## Tugas yang Diminta 1
Tulis kembali bagian teks tentang Ki Hajar Dewantara yang dimulai dari "305 tahun 1959, tanggal" dan berakhir pada "bodoh atau pandai.", lalu tukar "Lembaga pendidikan" dengan "Institusi pendidikan".
## Tugas yang Diminta 2
Jawab pertanyaan berikut berdasarkan teks tentang Ki Hajar Dewantara.
(a) Tanggal berapa yang diperingati sebagai Hari Pendidikan Nasional?
(b) Surat Keputusan Presiden RI nomor berapa yang menetapkan beliau sebagai Bapak Pendidikan Nasional?
(c) Kemampuan apa yang cenderung diasah oleh lembaga pendidikan saat ini?
## Tugas yang Diminta 3
Sebutkan semua hal yang dimajukan oleh pendidikan menurut pengertian Ki Hajar Dewantara dalam teks tentang Ki Hajar Dewantara.

## Bacaan yang Diberikan

Ing
ngarsa sung tuladha, ing madya mangun karsa, tut wuri handayani. Sebaris
kalimat penuh makna inilah yang dibawa Bapak Pendidikan Indonesia, Ki Hajar
Dewantara untuk membangun negeri ini melalui semangat juangnya. Hingga akhirnya
tanggal 2 Mei yang merupakan tanggal kelahiran beliau, sampai sekarang terus
diperingati sebagai Hari Pendidikan Nasional dan beliau sendiri dinyatakan
sebagai Bapak Pendidikan Nasional sesuai dengan Surat Keputusan Presiden RI no.
305 tahun 1959, tanggal 28 November 1959.
Ki Hajar
Dewantara sosok tokoh yang rela berkorban, menguras tenaga dan pikirannya demi
memperjuangkan pendidikan untuk anak negeri. Menurut beliau, pendidikan berarti
daya upaya untuk memajukan budi pekerti (karakter, kekuatan batin), pikiran
(intelek) dan jasmani anak-anak selaras dengan alam dan masyarakatnya.
Bisa
dikatakan bahwa antara ketiga hal tersebut harusnya mendapatkan posisi yang
seimbang dalam proses pendidikan. Namun melihat realitas yang terjadi di
masyarakat kita, tampaknya tidak demikian. Lembaga pendidikan saat ini
cenderung hanya mengasah kemampuan kognitif peserta didiknya saja. Sekolah
lebih banyak menuntut siswanya untuk berpikir melalui latihan-latihan soal yang
diberikan. Ironisnya, hanya berdasarkan angka-angka saja seorang siswa bisa
di-judge bodoh atau pandai.

Entri yang Tersimpan:
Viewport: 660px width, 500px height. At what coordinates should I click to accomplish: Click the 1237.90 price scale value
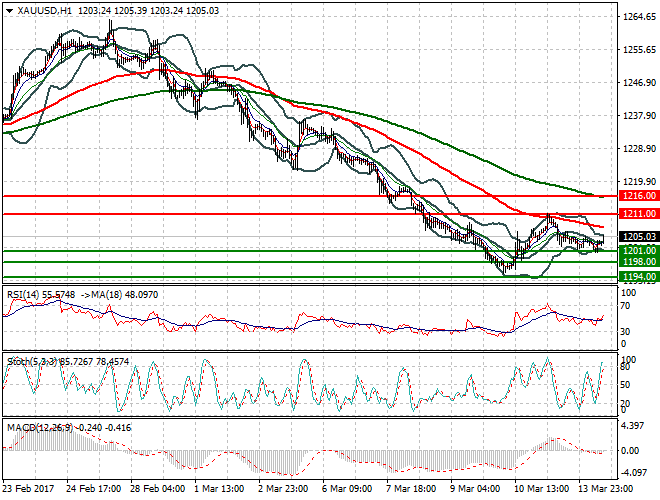pyautogui.click(x=637, y=115)
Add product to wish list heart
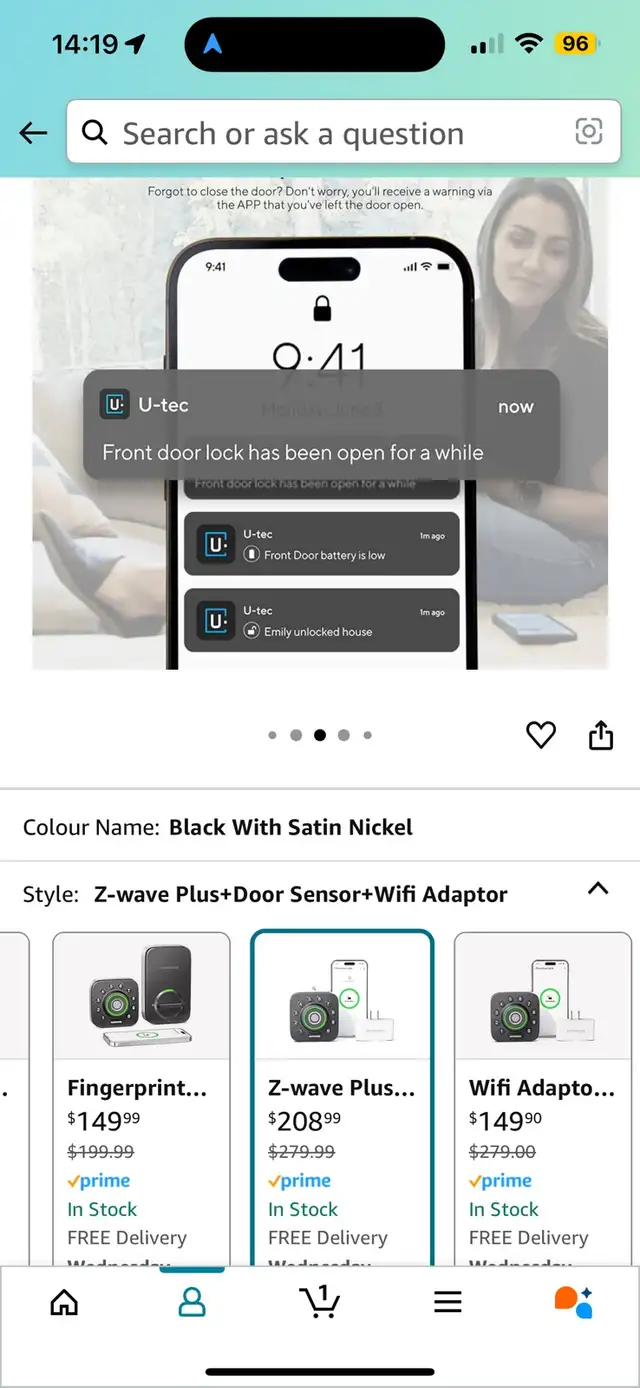 [x=541, y=736]
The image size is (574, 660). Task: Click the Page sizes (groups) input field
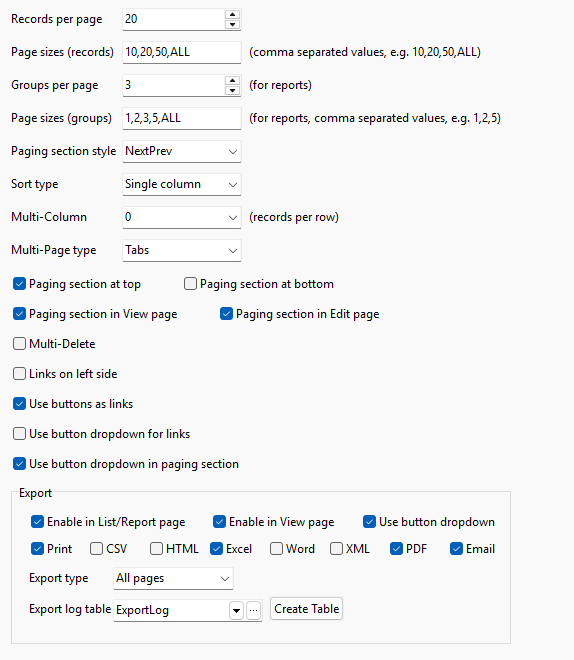182,118
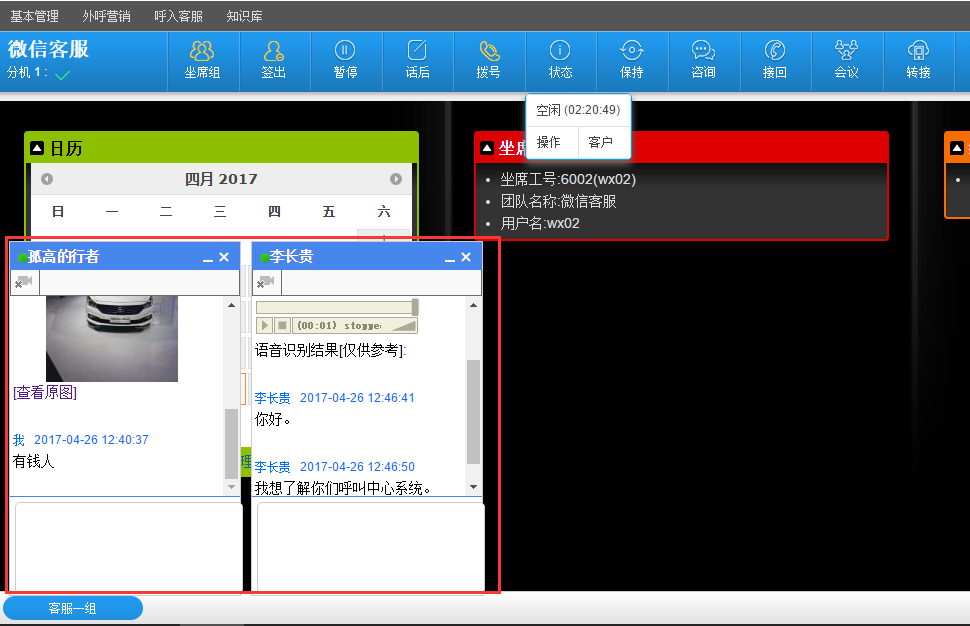Open the 坐席组 agent group tool
Screen dimensions: 970x626
pos(202,60)
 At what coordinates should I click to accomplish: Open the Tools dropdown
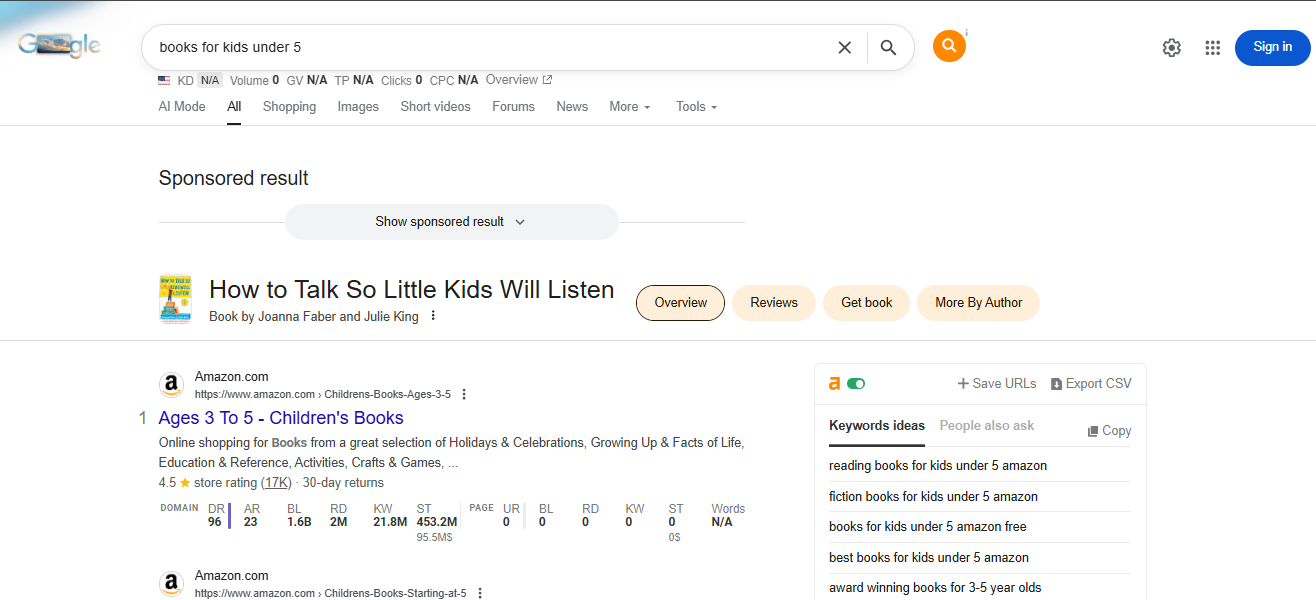pos(695,106)
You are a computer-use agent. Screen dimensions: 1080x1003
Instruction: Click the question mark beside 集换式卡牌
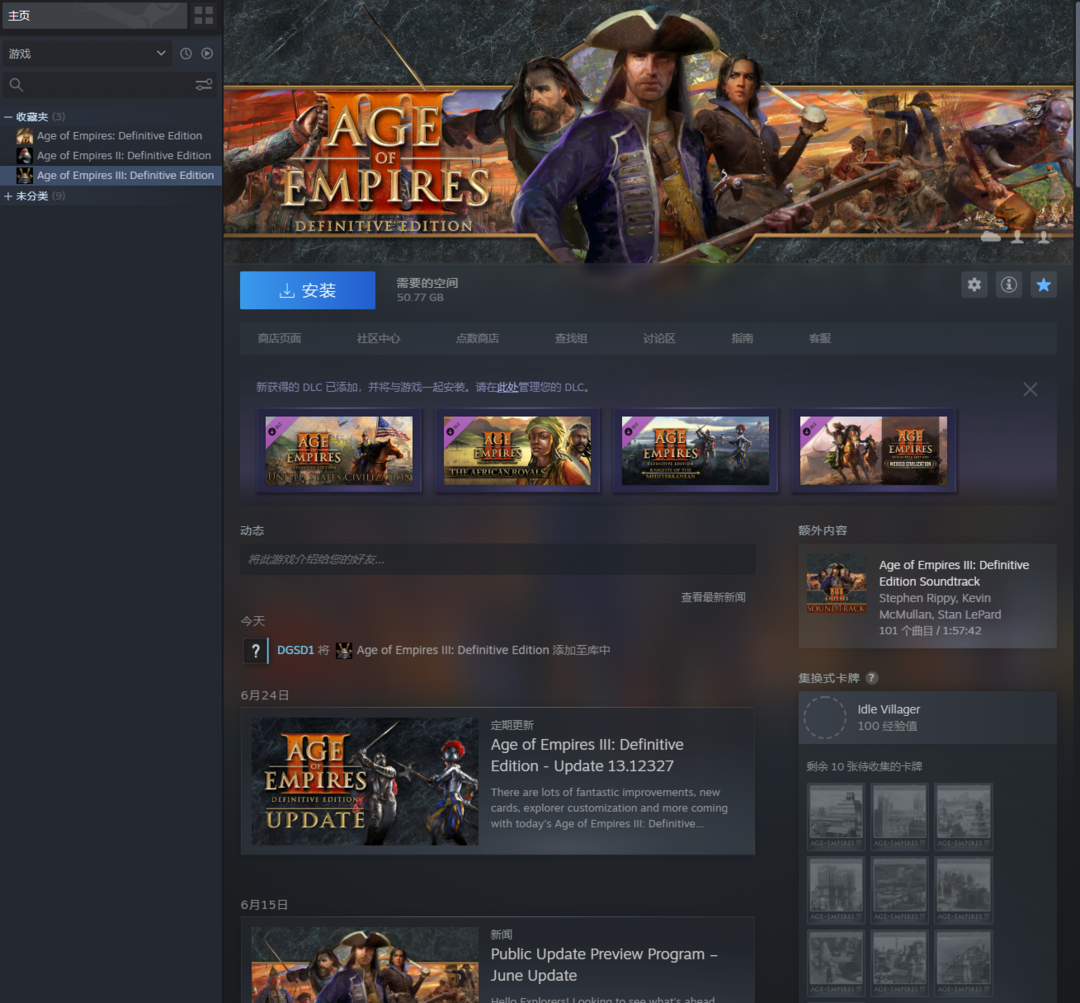(x=872, y=678)
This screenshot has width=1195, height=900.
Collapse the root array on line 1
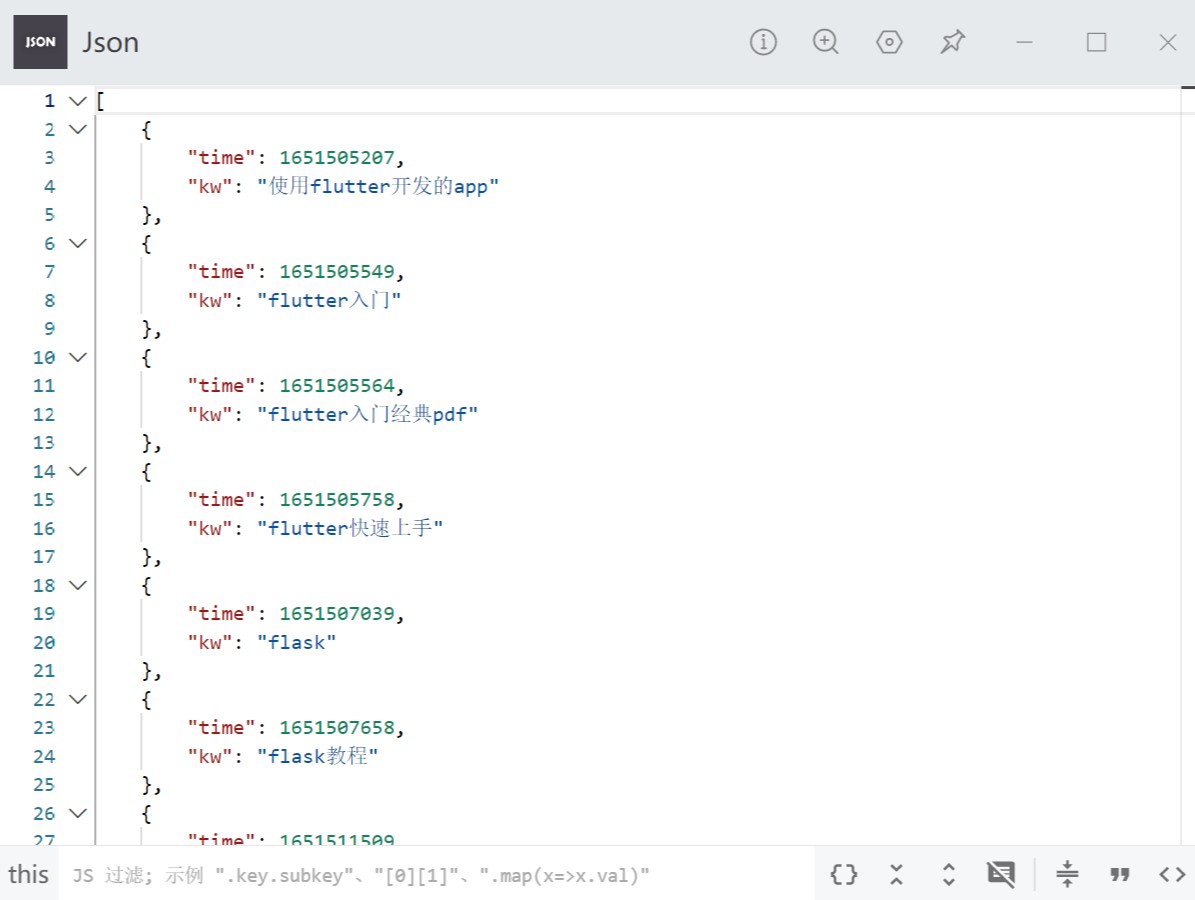click(x=78, y=101)
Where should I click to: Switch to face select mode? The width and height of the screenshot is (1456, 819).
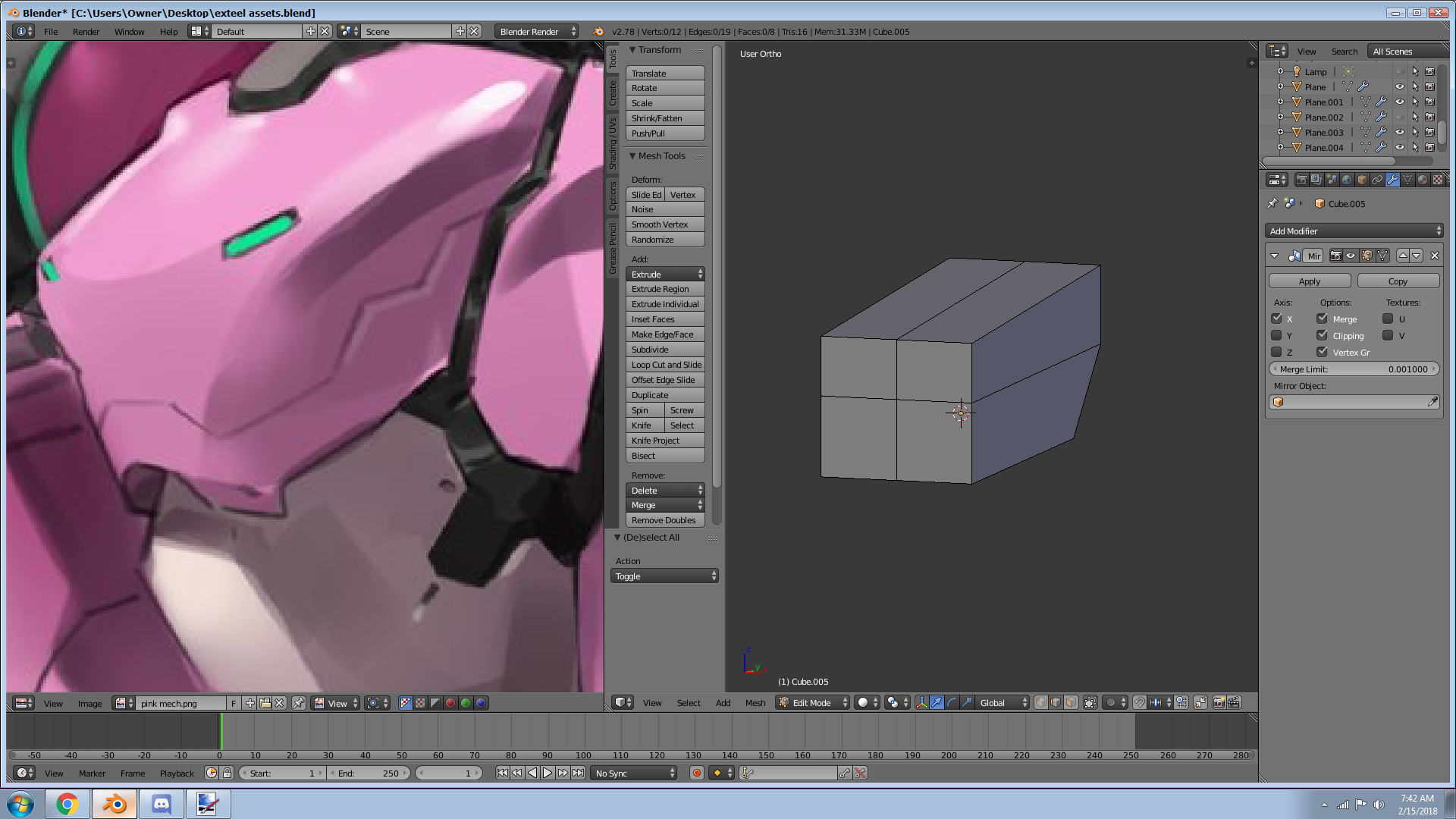click(x=1071, y=702)
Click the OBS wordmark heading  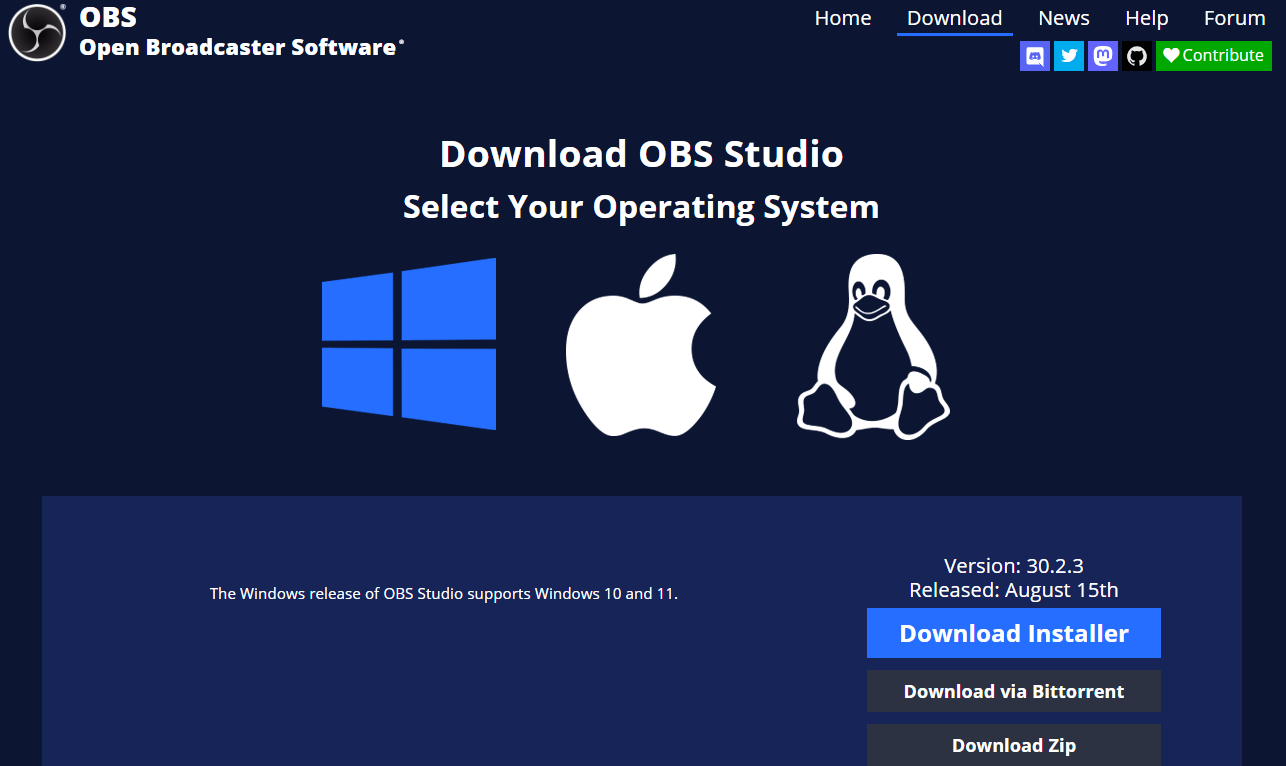[x=108, y=16]
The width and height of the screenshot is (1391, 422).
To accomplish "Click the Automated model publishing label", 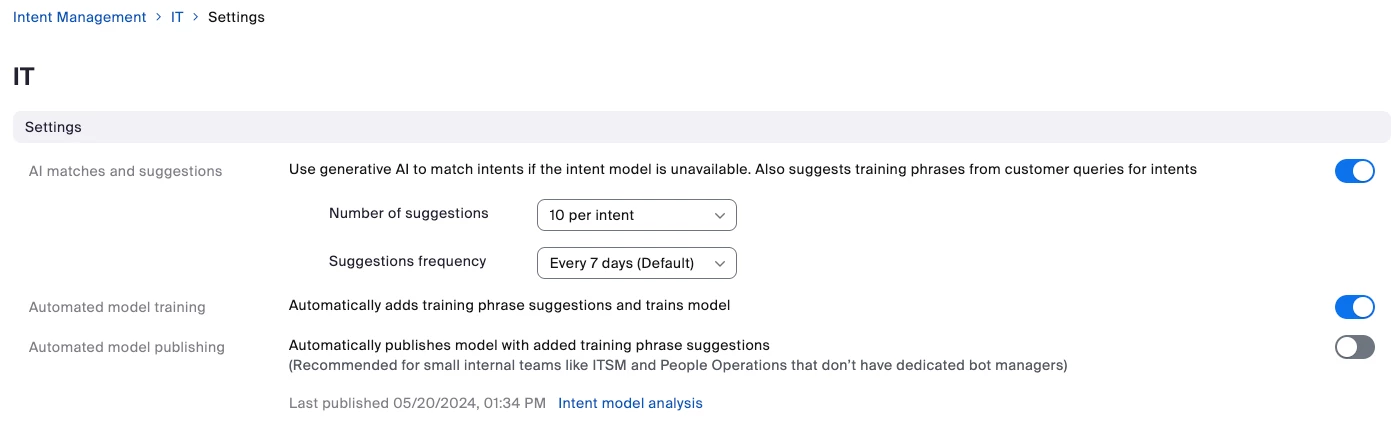I will click(126, 347).
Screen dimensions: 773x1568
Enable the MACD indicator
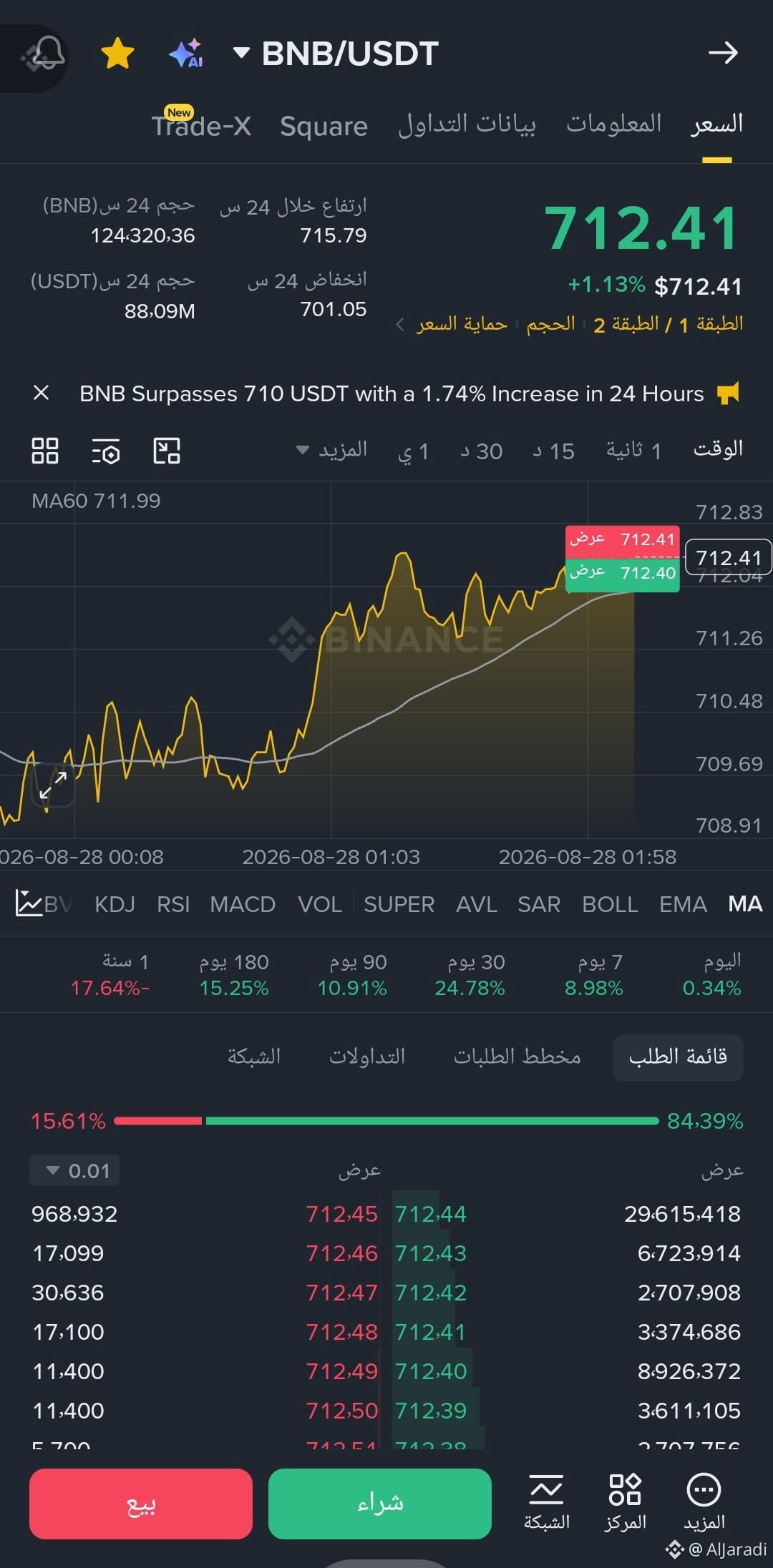243,904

## Jawaban Lengkap 1
305 tahun 1959, tanggal 28 November 1959.
Ki Hajar
Dewantara sosok tokoh yang rela berkorban, menguras tenaga dan pikirannya demi
memperjuangkan pendidikan untuk anak negeri. Menurut beliau, pendidikan berarti
daya upaya untuk memajukan budi pekerti (karakter, kekuatan batin), pikiran
(intelek) dan jasmani anak-anak selaras dengan alam dan masyarakatnya.
Bisa
dikatakan bahwa antara ketiga hal tersebut harusnya mendapatkan posisi yang
seimbang dalam proses pendidikan. Namun melihat realitas yang terjadi di
masyarakat kita, tampaknya tidak demikian. Institusi pendidikan saat ini
cenderung hanya mengasah kemampuan kognitif peserta didiknya saja. Sekolah
lebih banyak menuntut siswanya untuk berpikir melalui latihan-latihan soal yang
diberikan. Ironisnya, hanya berdasarkan angka-angka saja seorang siswa bisa
di-judge bodoh atau pandai.

## Jawaban Lengkap 2
(a) 2 Mei, tanggal kelahiran Ki Hajar Dewantara.
(b) No. 305 tahun 1959, tanggal 28 November 1959.
(c) Hanya kemampuan kognitif peserta didik.

## Jawaban Lengkap 3
- budi pekerti (karakter, kekuatan batin)
- pikiran (intelek)
- jasmani anak-anak